Selber aktiv werden kann den Verlauf der Erkrankung erheblich mildern. Ich bewege mich konsequent jeden Tag bis zu einer Stunde, zum Beispiel durch Walken, Joggen oder Gymnastik. Auch wenn es in den Anfängen schmerzt. Nicht auf ein Wunder durch das Medikament hoffen, sondern Verantwortung für mich und meine Angehörigen übernehmen, half mir enorm. Sehr schnell ging es mir wieder recht gut. Das Medikament zeigte nach ca. drei Monaten eine sehr positive Wirkung. Mein Selbstbewusstsein kam zurück, die depressive Stimmung nahm immer mehr ab und das Leben kehrte zurück.

 

Meine Rückschläge

Nach zwei Behandlungsjahren setzte mir dann eine neue Funktionsstörung schwer zu. Ein nicht zu erklärender Dauerdurchfall erschwerte die sportlichen Aktivitäten und den Willen, aktiv an der körperlichen Fitness zu arbeiten. Schmerzhafte Fisteln ließen mich verzweifeln.
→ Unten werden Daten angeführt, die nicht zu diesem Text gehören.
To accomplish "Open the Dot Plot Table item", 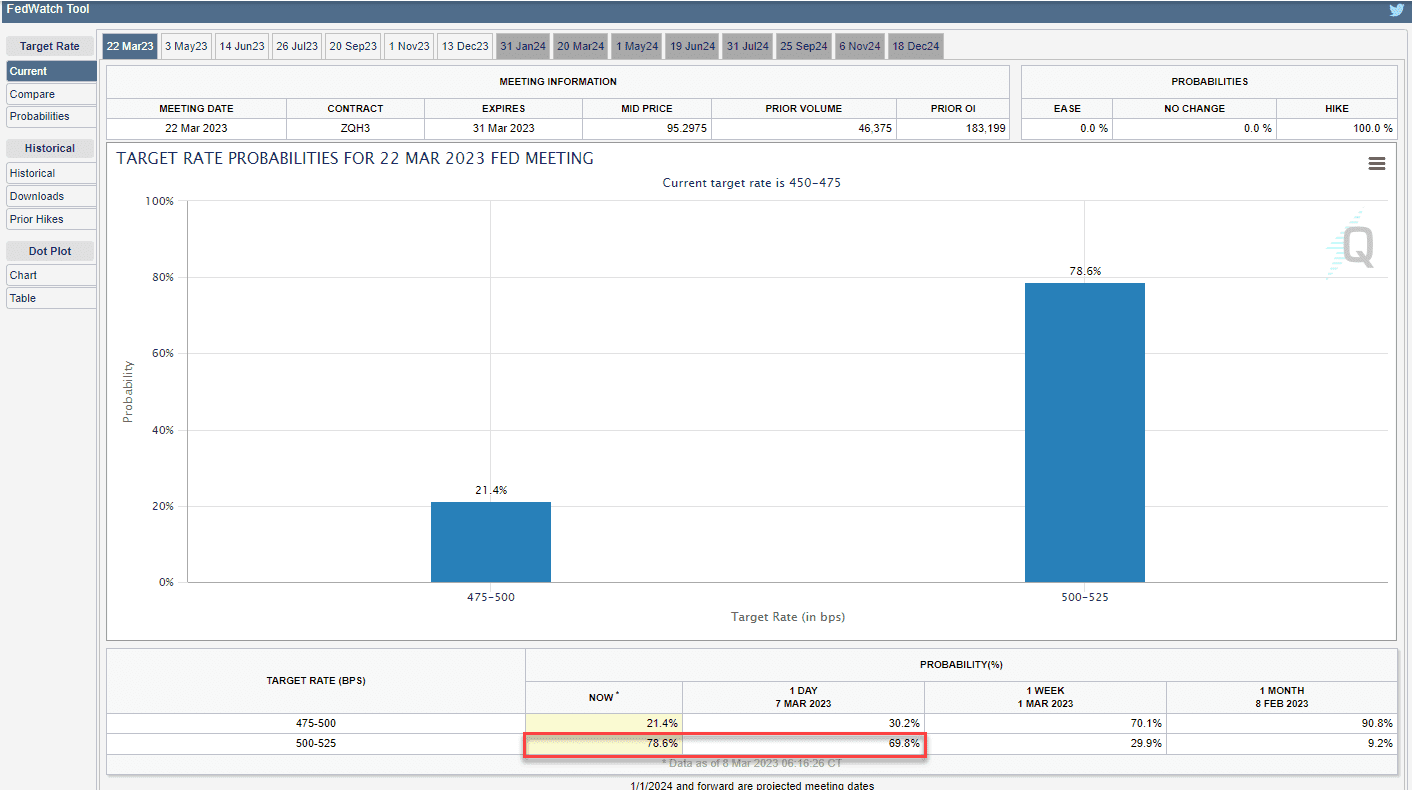I will click(50, 298).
Mein Rheumatologe nahm sich viel Zeit für mich. Er ordnete verschiedene Untersuchungen an und eine Darmspiegelung brachte die Diagnose: Ich hatte neben Morbus Bechterew auch noch Morbus Crohn. Umgehend stellten meine Frau und ich die Ernährung um, mein Medikament wurde an die neuen Bedingungen angepasst und mein Blick richtete sich wieder nach vorne.
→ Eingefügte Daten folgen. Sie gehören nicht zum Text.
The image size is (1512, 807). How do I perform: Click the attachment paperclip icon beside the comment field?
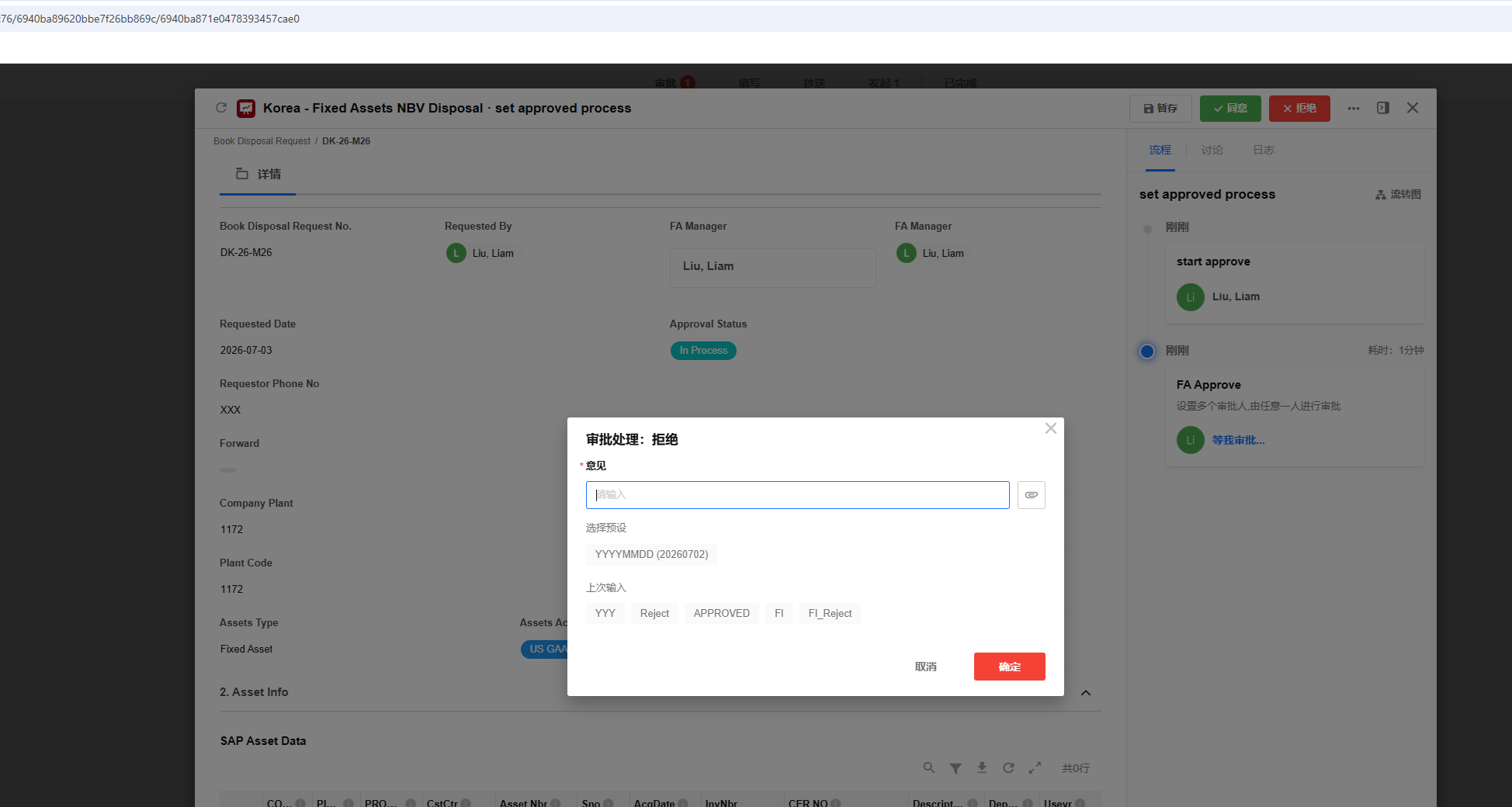click(1031, 495)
Nur das vierzehntägige Setzen der Spritze erinnert mich daran, dass etwas nicht in Ordnung ist. Den Sport und damit die dringend notwendige Bewegung habe ich auch nach fünf Behandlungsjahren nicht aufgegeben. Unterstützende Gymnastik am Abend hilft dabei enorm. Die Schmerzen werden nie ganz verschwinden, aber ich komme auch ohne Schmerzmittel ganz prima klar.
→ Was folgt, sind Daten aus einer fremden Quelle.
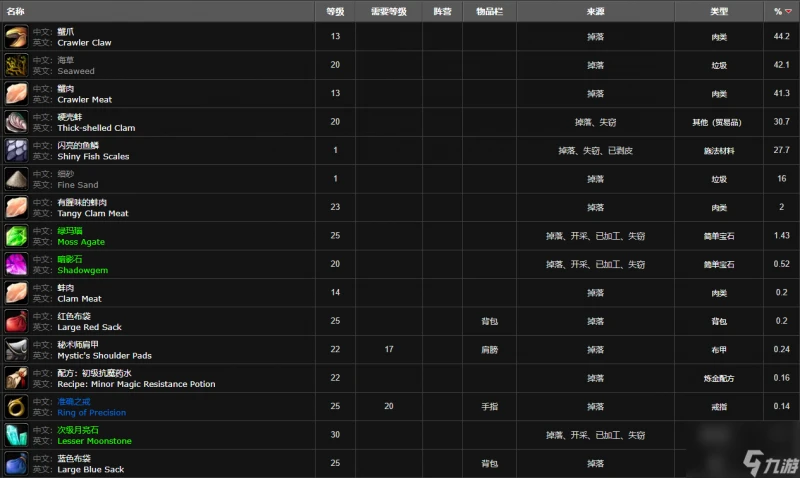The width and height of the screenshot is (800, 478).
Task: Sort by 需要等级 column header
Action: click(x=387, y=11)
Starke Kopfschmerzen, Schwindelgefühl und ein Pfeifkonzert in den Ohren brachten dann eine neue Herausforderung mit sich. Im Mai dieses Jahres wurde per Zufall ein Hirnaneurysma bei mir entdeckt. Die Behandlung ist etwas schwieriger, weil eine OP mit einem hohen Verletzungsrisiko verbunden ist. Halbjährliche Kontrolluntersuchungen halten dieses Problem jedoch in Schach. Außerdem nehme ich an einer Studie teil, die alternative Behandlungsmethoden eines Hirnaneurysmas untersucht.

 

Immer das Positive im Auge behalten

Mit meinem Artikel suche ich nicht nach Anerkennung, denn die Suche danach kann einem auch zu schaffen machen. Aber ich möchte mit meiner Geschichte zeigen, dass es wenig Sinn macht, nach dem „Warum ich?“ zu suchen, denn diese Isolation kann zu Depressionen führen. Damit sinken auch die Lebensqualität und der Blick für das Lebenswerte. Denn die positiven Aspekte im Leben helfen enorm. In meinem Fall sind das meine großartige Ehefrau, meine tolle Tochter und mein starkes soziales Umfeld. Sie lassen mich leben, wie ich leben will. Einfach als normal arbeitender Zeitgenosse.

Mein Motto: „Du kannst die Sonne nicht durch bunte Farben ersetzen“. Nimm die Herausforderungen des Lebens mit Respekt an, handle danach und sei immer wieder mal ein kleiner Held! Du hilfst Dir und damit auch denen, die „mitleiden“.

In diesem Sinne grüße ich alle Helden, oder die, die es werden können.